>> Start EXCERPTED PASSAGE

Tom Amies-Cull
23 Apr 2026
This moment will separate the builders from the cutters. The window is narrowing.
The Money Is Coming Out. The Value Is Going With It.
This is one of the most genuinely interesting moments the agency industry has faced in a generation. The tools are real. The disruption is real. Client expectations are shifting, commercial models are under pressure, and the question of how knowledge-based organisations create and deliver value is more open than it has been in decades. That is a difficult set of conditions to navigate. It is also a genuine opportunity to build something better. The businesses that recognise this and act on it now will define what the industry looks like in five years. The ones that do not will have optimised their way to the wrong destination.
What is actually happening in most cases is simpler and less flattering. AI is being used as the justification for decisions that were already going to be made. Headcount is coming out. Costs are being restructured. And the whole thing is being packaged as forward-thinking transformation. When Omnicom doubled its labour cost-savings target from the IPG acquisition, from $750m to $1.5bn, its share price jumped more than 13 percent the following day. WPP has followed: 7,000 roles cut, £500m in savings targeted by 2028. Analyst Ian Whittaker put it plainly in Campaign: AI is not driving this. It is the cover story. The driver is shareholder pressure on the cost base.
That might be a defensible short-term response to shareholder pressure. It is not a strategy. And the cost of confusing the two is going to be significant.
The productivity gap nobody wants to talk about
Alongside the restructuring story sits a data point that should be making every senior leader uncomfortable.
As reported in Fortune this week, a study published earlier this year by the National Bureau of Economic Research, covering around 6,000 executives across the US, UK, Germany and Australia, found that nearly 90 percent of firms said AI had no meaningful impact on productivity over the past three years. Average usage among senior leaders: 1.5 hours a week.
Economists are calling this Solow's productivity paradox repeating itself. Robert Solow identified the original version in 1987, when computers were everywhere but refused to show up in the productivity numbers. Apollo's chief economist made the same observation about AI recently: the value depends not on the tool itself, but on how it is actually deployed across an organisation.
The tool is not the transformation.
Research from BCG in a recent HBR article on AI and 'Brain Fry' adds a practical edge to this: workers using three or fewer AI tools reported productivity gains, but those using four or more reported cognitive overload and more errors. More tools, layered onto unchanged structures, creates friction rather than performance. And yet the dominant industry response is to cut headcount, purchase AI licences, and announce a transformation programme.

>> End EXCERPTED PASSAGE
>> Start EXTRACTED DATA

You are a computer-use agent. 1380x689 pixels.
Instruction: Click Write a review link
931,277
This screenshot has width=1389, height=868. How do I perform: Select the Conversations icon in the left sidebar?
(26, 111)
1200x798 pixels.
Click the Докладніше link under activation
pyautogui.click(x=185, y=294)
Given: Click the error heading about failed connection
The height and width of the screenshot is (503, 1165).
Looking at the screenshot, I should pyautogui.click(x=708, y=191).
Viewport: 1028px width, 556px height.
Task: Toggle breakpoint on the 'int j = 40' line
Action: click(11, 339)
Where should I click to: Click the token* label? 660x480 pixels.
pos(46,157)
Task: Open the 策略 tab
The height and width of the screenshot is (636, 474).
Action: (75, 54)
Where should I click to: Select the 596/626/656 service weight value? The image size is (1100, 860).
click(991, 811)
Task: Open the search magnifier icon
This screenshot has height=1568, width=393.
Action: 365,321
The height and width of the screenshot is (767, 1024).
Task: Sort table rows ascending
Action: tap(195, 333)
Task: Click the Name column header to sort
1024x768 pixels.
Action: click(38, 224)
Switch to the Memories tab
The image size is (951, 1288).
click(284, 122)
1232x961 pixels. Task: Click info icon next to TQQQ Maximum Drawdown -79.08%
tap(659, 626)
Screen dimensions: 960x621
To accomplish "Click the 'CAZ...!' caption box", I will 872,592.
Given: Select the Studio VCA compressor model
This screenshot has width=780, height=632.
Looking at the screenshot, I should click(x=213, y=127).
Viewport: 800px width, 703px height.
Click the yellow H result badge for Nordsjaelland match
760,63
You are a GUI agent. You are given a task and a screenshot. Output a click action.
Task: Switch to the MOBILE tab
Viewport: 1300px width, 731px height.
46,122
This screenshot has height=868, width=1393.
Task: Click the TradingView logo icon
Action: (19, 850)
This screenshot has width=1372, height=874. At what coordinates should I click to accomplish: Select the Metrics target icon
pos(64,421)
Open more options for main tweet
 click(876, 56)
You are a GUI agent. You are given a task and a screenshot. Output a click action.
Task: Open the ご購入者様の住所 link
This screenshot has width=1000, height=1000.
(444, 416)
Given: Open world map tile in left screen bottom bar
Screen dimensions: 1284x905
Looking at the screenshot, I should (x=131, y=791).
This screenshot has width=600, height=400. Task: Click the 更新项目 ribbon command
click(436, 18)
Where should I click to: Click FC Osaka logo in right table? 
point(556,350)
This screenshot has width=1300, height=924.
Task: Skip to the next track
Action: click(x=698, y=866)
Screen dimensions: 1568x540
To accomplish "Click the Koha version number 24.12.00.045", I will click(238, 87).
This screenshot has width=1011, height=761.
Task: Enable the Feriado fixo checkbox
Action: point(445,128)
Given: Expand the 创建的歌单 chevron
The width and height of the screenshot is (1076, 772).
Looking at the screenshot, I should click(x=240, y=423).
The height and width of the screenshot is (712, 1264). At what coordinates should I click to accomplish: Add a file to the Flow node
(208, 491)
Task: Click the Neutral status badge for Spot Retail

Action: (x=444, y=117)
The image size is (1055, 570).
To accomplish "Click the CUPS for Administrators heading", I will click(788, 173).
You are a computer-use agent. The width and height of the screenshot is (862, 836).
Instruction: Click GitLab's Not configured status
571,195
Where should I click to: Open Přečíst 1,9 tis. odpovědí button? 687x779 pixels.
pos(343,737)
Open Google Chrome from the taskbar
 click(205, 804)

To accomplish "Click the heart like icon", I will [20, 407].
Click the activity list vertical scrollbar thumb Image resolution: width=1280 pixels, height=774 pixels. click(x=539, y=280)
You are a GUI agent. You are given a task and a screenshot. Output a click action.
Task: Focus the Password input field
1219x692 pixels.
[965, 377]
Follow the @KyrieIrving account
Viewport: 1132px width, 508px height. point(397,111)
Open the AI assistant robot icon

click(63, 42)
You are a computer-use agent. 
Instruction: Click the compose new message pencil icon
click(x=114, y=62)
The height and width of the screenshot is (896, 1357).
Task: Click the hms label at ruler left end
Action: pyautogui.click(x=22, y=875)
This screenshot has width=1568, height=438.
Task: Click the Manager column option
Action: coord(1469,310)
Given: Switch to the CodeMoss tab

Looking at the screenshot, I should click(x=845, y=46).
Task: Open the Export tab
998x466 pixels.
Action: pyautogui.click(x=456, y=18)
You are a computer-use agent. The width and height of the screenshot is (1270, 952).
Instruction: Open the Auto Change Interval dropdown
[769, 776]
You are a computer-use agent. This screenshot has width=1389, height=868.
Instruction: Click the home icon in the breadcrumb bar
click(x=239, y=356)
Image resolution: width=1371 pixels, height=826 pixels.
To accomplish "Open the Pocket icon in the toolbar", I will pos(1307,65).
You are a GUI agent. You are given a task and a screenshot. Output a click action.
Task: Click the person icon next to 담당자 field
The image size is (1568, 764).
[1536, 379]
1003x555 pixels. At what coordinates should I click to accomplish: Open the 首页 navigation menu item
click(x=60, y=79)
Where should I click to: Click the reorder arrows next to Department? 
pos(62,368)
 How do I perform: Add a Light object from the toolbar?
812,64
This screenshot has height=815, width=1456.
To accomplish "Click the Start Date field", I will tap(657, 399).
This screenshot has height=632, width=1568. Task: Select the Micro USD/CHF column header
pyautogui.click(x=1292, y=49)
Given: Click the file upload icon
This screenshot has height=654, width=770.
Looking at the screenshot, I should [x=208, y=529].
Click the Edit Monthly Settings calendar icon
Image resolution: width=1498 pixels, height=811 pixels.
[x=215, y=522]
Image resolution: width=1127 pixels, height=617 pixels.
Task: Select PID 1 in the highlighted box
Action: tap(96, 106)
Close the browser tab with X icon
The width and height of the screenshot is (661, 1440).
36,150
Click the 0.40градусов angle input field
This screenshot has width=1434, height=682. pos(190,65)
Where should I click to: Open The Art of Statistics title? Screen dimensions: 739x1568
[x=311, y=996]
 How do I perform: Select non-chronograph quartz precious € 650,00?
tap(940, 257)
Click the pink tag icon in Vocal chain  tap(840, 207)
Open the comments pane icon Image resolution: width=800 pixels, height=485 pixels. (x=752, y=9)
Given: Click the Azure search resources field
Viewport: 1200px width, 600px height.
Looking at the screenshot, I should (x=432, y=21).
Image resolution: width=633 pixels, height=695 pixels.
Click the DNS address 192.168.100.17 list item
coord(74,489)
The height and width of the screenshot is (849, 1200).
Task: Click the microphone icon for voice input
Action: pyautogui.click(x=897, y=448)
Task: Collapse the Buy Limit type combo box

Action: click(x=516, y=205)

>> End EXTRACTED DATA

### WHAT IS ASKED
1. From the article on AI in the agency industry, reproduce word for word the passage between "That might be" and "to be significant.", inclusive.
2. Summarize the article on AI in the agency industry in two sentences.
3. List the countries whose executives were covered by the National Bureau of Economic Research study mentioned in the article on AI in the agency industry.

### TASK SOLUTIONS
1.
That might be a defensible short-term response to shareholder pressure. It is not a strategy. And the cost of confusing the two is going to be significant.

2. The article argues that agency cuts, such as those at Omnicom and WPP, are driven by shareholder pressure on costs, with AI serving as the cover story, and that this is a short-term response rather than a strategy. It also cites research finding that nearly 90 percent of firms saw no meaningful productivity impact from AI and that layering more tools onto unchanged structures creates friction, while the industry keeps cutting headcount, buying AI licenses and announcing transformation programs.

3.
US
UK
Germany
Australia